Oct. 25 (Bloomberg) -- Natural gas futures rose for the first time in three days in New York on forecasts of colder- than-normal weather that may increase demand for the heating fuel as winter approaches.
Gas futures advanced 1.5 percent after Commodity Weather Group LLC said in its seasonal forecast yesterday that the coming U.S. winter may be the coldest in more than 10 years. Temperatures may be below-normal along the Eastern Seaboard from Oct. 30 through Nov. 3, the company said.
“We have some forecasts of early cold,” said Ed Kennedy, a trader at INTL Hencorp Futures LC in Miami. “It looks like we might have quite a severe winter, especially in the heartland of the country.”
Natural gas for November delivery gained 5.4 cents to settle at $3.658 per million British thermal units on the New York Mercantile Exchange. The futures have risen 10 percent from a year ago.
November $3.50 puts, bets that prices will fall, were the most active options in electronic trading. The puts were down 0.8 cent to 0.3 cents per million Btu on volume of 490 lots.
The price difference, or spread, between November- and December-delivery futures widened 0.4 cent to 19.4 cents.
November is expected to be 9.3 percent colder than last year, with December forecast to be 0.6 percent cooler, said Matt Rogers, CWG’s president, in his seasonal outlook.
Light snow may fall across northern New England and upstate New York by the end of this week, according to the National Weather Service.

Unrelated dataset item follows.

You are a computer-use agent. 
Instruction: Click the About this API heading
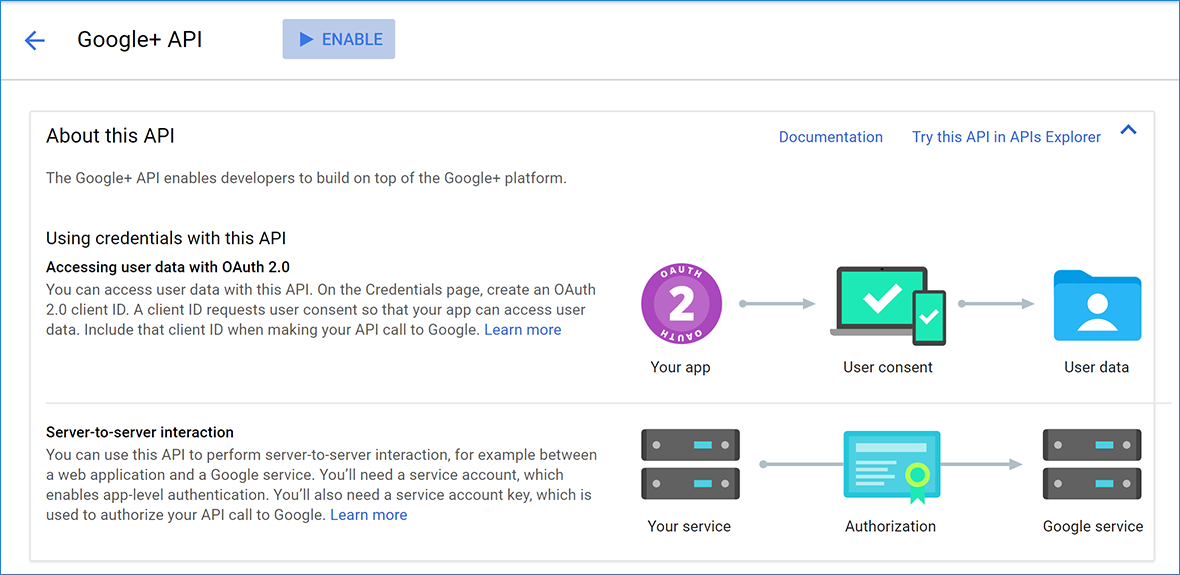coord(111,136)
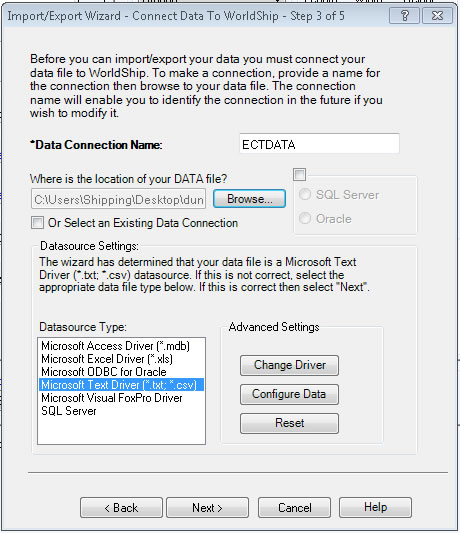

The low temperature in Concord, New Hampshire, on Nov. 3 may be 26 degrees Fahrenheit (minus 3 Celsius), 5 below normal, according to AccuWeather Inc. in State College, Pennsylvania.
Heating demand in the U.S. Northeast may be 6 percent above normal from Oct. 31 through Nov. 4, data from Weather Derivatives in Belton, Missouri, show.
About 51 percent of U.S. households use natural gas for heating, Energy Department data show.
“The 6-10 day forecast includes a solid cold region spanning from the mid-Atlantic down through Florida and is incrementally bullish for demand compared with previous forecasts,” Michael Zenker, an analyst at Barclays Capital Inc. in San Francisco, said in a note to clients dated yesterday.
The number of rigs drilling for natural gas in the U.S. declined last week, according to data from Baker Hughes Inc. The gas rig count fell by nine to 927, 3.9 percent below the level from a year earlier.
Gas production from the lower 48 states rose 0.1 percent in July to a record 69.48 billion cubic feet as output from shale formations in Louisiana and the Northeast rose, according to department data going back to 2005.
Production climbed from a revised 69.38 billion cubic feet a day in June, the department’s Energy Information Administration said in a monthly report known as EIA-914, released Sept. 29.
Natural gas futures volume in electronic trading on the Nymex was 242,011 as of 2:39 p.m., compared with the three-month average of 310,000. Volume was 213,789 yesterday. Open interest was 989,099 contracts, compared with the three-month average of 971,000. The exchange has a one-business-day delay in reporting open interest and full volume data.